Ein Läufer vor mir fängt unheimlich schief an "With or without you" von U2 zu singen. Eine andere Läuferin stimmt ein. Ich singe nicht mit, muss aber ziemlich grinsen. Was für ein Moment! "I can't liiiiiiive with or without you...."


Auf dem Kudamm entschließt Steffi sich spontan, mich ein gutes Stück zu begleiten. Ich habe mich mittlerweile so sehr mit der Situation angefreundet, dass ich ihr freudig mitteile, dass es heute leider scheiße läuft und länger dauern wird. Sie erzählt mir, dass Jan bereits im Ziel ist, und zwar locker unter seiner Wunschzeit. Das freut mich unheimlich und ist genau die Sorte Nachricht, die ich gerade brauche. Ich weiß, dass die letzten 9 Kilometer noch lang werden können, aber es ist mir jetzt egal, wie lange sie noch dauern. Ich laufe, wenn ich kann, und ich gehe, wenn ich muss.
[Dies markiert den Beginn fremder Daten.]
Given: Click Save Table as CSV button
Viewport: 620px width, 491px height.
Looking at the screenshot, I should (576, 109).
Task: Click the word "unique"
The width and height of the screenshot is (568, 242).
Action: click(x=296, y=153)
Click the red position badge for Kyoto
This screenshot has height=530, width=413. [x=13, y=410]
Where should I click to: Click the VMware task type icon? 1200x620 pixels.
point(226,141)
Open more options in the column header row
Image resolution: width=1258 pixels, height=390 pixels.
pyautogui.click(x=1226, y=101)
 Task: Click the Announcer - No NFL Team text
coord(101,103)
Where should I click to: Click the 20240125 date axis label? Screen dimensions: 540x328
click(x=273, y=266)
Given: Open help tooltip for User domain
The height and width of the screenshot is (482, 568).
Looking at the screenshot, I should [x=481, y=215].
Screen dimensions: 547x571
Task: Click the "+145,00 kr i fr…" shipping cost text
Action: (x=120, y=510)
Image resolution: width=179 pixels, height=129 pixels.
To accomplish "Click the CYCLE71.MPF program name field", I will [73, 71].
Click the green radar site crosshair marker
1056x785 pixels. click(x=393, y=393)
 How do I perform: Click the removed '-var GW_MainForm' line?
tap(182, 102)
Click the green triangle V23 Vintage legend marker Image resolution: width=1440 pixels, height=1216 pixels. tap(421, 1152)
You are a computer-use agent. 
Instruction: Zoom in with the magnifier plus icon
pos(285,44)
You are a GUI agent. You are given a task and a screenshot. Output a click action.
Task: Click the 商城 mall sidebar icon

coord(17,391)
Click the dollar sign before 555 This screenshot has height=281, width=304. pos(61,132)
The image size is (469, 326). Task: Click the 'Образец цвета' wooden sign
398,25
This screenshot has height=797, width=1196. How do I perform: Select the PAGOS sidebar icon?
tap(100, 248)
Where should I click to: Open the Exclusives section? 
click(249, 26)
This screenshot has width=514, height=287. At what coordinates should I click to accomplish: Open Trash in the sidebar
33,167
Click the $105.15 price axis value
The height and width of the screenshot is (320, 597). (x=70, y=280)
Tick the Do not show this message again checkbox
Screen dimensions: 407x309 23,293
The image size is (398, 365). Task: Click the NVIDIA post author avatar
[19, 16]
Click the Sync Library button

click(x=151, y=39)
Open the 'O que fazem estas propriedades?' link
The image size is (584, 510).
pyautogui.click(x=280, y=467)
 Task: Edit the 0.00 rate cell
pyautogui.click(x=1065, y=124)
Die letzten Kilometer kenne ich schon vom Skaten im letzten Jahr und vom Halbmarathon im April. Es ist aber doch etwas anderes, gegen Ende des Marathons auf Unter den Linden abzubiegen. Die Menschenmengen, das Brandenburger Tor, all dieser Lärm. "Ihr seid alle Helden" meint ein Werbebanner. Kopfsteinpflaster, nur noch wenige Meter. Die Ziellinie ist in Sichtweite. Nach 4:47 Stunden laufe ich endlich darüber. Mein dritter Marathon ist zugleich der langsamste. Es ist mir egal. Ein anderes Schild sagt: "Strangers are proud of you". Ich bin es auch.